Roden's 1/72 scale Sd Kfz 231 is available online from Squadron.com



The Achradwagen (eight-wheeled car) or A.R.W. spawned a whole family of armoured cars starting with the 231 in 1937, culminating with the Puma at war’s end.

With eight-wheel independent suspension and steering, plus front and rear driving positions, this vehicle was quite unique and successful, but by no means perfect. One of its weaknesses was its height, which tended to make it an easy target at times.

Roden is currently releasing a whole series of these vehicles in 1/72 scale and the subject of this construction report is the first of them – the Sd Kfz 231 (8 Rad).

I was very impressed when I reviewed this kit a few months back here on HyperScale. The only faults I thought worth mentioning at the time were that all the hatches were moulded closed, making it difficult to display the model manned, and it looked like it would be hard to pose the wheels in any position other than straight ahead. I have since found some other niggling issues, namely sink marks on the outside of the road tyres which I did not fix but I now wish that I had! Some decals were out of register too. Having said that, I am still very impressed with this kit as the level of detail is excellent.

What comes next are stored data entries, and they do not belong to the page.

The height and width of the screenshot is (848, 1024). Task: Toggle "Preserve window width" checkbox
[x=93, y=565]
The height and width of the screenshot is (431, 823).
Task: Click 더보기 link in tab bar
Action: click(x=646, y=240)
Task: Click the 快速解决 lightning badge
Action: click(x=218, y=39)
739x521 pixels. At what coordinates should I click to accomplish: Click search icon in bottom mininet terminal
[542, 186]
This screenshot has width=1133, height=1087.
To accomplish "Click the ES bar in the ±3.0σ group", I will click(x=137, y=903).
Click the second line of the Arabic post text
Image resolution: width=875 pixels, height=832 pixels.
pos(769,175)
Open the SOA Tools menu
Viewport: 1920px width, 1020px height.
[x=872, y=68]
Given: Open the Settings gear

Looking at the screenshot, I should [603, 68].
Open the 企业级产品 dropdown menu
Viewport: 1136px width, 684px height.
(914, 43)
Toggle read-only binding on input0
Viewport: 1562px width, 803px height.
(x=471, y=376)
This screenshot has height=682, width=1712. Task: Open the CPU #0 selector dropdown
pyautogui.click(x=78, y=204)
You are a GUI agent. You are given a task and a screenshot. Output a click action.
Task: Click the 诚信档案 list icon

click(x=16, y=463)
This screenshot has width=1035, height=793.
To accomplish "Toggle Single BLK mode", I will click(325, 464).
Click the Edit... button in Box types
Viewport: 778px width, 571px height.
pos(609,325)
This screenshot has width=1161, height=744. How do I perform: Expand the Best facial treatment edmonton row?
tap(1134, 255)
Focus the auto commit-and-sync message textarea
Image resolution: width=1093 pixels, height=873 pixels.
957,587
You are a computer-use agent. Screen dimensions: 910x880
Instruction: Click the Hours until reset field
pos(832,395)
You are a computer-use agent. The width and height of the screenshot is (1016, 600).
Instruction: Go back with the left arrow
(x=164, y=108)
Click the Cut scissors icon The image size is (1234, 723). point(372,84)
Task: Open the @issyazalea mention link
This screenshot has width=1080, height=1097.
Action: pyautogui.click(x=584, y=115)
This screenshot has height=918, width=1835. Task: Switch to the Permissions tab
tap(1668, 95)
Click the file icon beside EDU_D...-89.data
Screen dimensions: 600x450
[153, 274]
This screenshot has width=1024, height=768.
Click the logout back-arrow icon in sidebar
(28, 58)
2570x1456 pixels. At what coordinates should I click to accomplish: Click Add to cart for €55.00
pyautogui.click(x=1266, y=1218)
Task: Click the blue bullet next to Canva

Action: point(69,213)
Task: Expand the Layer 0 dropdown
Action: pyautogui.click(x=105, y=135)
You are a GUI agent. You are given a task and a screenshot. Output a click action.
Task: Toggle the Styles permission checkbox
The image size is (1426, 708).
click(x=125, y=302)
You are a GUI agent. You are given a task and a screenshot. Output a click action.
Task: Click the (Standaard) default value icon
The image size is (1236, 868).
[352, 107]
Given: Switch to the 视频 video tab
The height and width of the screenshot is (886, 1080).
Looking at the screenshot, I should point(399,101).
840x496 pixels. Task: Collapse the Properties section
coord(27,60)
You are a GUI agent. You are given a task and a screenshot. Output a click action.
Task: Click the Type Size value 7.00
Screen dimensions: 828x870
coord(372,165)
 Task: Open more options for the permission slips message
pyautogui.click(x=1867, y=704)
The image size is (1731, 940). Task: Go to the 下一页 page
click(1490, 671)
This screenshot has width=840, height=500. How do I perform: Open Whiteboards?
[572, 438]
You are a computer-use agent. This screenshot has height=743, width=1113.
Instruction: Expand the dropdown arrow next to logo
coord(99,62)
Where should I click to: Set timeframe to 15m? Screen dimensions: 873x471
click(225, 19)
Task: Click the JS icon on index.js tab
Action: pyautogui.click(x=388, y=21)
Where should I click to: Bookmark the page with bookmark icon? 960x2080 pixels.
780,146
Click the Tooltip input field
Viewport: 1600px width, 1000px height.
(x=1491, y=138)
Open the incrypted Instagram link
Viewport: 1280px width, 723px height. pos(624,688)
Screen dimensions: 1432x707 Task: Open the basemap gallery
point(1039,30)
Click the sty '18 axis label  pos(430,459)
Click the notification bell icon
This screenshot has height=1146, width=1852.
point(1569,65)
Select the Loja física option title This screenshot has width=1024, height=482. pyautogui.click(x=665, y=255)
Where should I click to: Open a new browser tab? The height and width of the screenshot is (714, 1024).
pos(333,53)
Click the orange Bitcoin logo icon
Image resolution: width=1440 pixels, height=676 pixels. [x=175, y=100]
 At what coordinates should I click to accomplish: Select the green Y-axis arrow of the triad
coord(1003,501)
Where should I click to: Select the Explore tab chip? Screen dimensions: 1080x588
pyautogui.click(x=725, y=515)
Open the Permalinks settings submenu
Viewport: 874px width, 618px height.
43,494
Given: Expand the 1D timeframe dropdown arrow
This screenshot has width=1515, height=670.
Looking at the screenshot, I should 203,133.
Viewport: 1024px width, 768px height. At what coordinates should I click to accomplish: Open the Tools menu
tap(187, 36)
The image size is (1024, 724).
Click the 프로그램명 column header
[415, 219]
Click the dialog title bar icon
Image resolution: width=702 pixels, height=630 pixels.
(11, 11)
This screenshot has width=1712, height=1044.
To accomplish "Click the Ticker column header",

Right from the start, I must say that this kit goes together without any problems. The join between the upper and lower hull parts disappears with ease. In fact, I did not need to use any putty on the model at all, although I should have on the tyres.


Roden supplies a beautiful little jack but does not advise where to install it. Also, positions of the equipment on the mudguards is not especially clear. To be fair though, photographs suggest that no two vehicles had identical stowage positions so perhaps it was left to the crews to decide on the best positions.

The kit is supplied on four sprues, two black and two white. I do wish that Roden would change to overall grey plastic in common with the rest of the industry. It is much easier to see detail and flaws on plain grey plastic. All unique parts are provided on the white sprues while duplicate parts are in black plastic.


As the eight wheel steering is one of the hallmarks of this vehicle, I decided to try to turn all the wheels. It turned out to be much easier than I had expected. The hole through each wheel backing plate (parts A16 x 8) is much bigger than it needs to be and this allows the plate to be repositioned without having to cut and rejoin the driveshafts (parts A14 x 8). All I had to do was to round off the square outer ends of the radius arms and each backing plate could be glued on as if the steering was turned.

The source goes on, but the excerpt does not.